Energie : l’Allemagne passera t-elle l’hiver ?


Economie


29 juin 2022

Nos voisins en viennent à regretter d’avoir cessé la production d’énergie nucléaire

Entre pacifisme et écologisme, les nouvelles générations allemandes ont diamétralement tourné le dos à un passé historique qui continue à hanter le pays. Sans doute faut-il voir dans cet encombrant héritage les raisons de l’évolution politique outre Rhin depuis la fin de la seconde guerre mondiale, entre un « plus jamais ça » ayant abouti à un (relatif) désarmement du pays, et un rejet massif du nucléaire même civil dans la population.

Placée sous le parapluie américain et de l’OTAN, l’Allemagne a dormi sur ses deux oreilles pendant 80 ans. Le réveil est brutal, avec la guerre toute proche en Ukraine (à 500 kilomètres à vol d’oiseau) et des forces armées qui en l’état actuel ne feraient pas « le poids » en cas d’attaque de la Russie. Il y a une prise de conscience du pays de Scholtz, qui a brutalement jeté aux orties la doxa jusqu’ici en vigueur pour augmenter l’effort financier afin de doter ses soldats d’armes modernes. Voilà qui était encore impensable il y a six mois, avant l’invasion de l’Ukraine, tant la volonté de paix et de non-intervention était largement partagé dans l’opinion.

Nos voisins en viennent aussi à regretter d’avoir décidé, au lendemain de la catastrophe de Fukushima, de mettre un terme à la production d’énergie nucléaire. Car l’Allemagne a besoin d’énergie, de beaucoup d’énergie, pour faire tourner son parc industriel, et sa dépendance extérieure en la matière devient préoccupante avec les récentes limitations des livraisons de gaz russe. A tel point qu’il est envisagé de fermer des usines cet hiver pour éviter que les particuliers ne grelottent de froid dans leurs logements. Les grands patrons allemands, avec beaucoup de prudence rhétorique, commencent à défendre l’idée qu’il serait souhaitable de ne pas arrêter les trois dernières centrales nucléaires encore en activité mais de poursuivre leur exploitation.

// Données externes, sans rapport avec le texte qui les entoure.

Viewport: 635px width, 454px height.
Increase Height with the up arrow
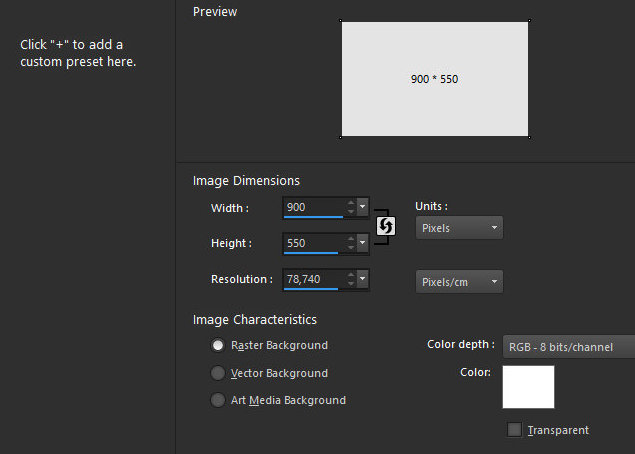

Ce que le patron de la CDU a résumé par la formule suivante : « si la France peut exploiter cinquante centrales, nous pouvons aussi en laisser trois en vie ». Une telle phrase aurait provoqué un scandale il y a six mois, aujourd’hui, elle passe comme une lettre à la poste.

On imagine bien que die Grüne, version « hard » des écolos, ne l’entendent pas de cette oreille et qu’ils vont continuer à réclamer la fin des centrales comme promis par Angela Merkel. Ce à quoi ceux qui défendent un « réalisme pragmatique » rétorquent que les centrales à charbon remises en activité sont une catastrophe pour l’environnement…

En appuyant sur le bouton « on » le 24 février, Poutine ne s’attendait sûrement pas à voir l’Allemagne - et au-delà l’Europe - évoluer aussi profondément.

Il a réussi ce que le monde occidental n’osait même pas rêver : parler d’une seule voix, faire face en bloc, élargir l’OTAN, renforcer la coopération économique et militaire. Pour le Kremlin, en termes peu diplomatiques, cela s’appelle un fiasco.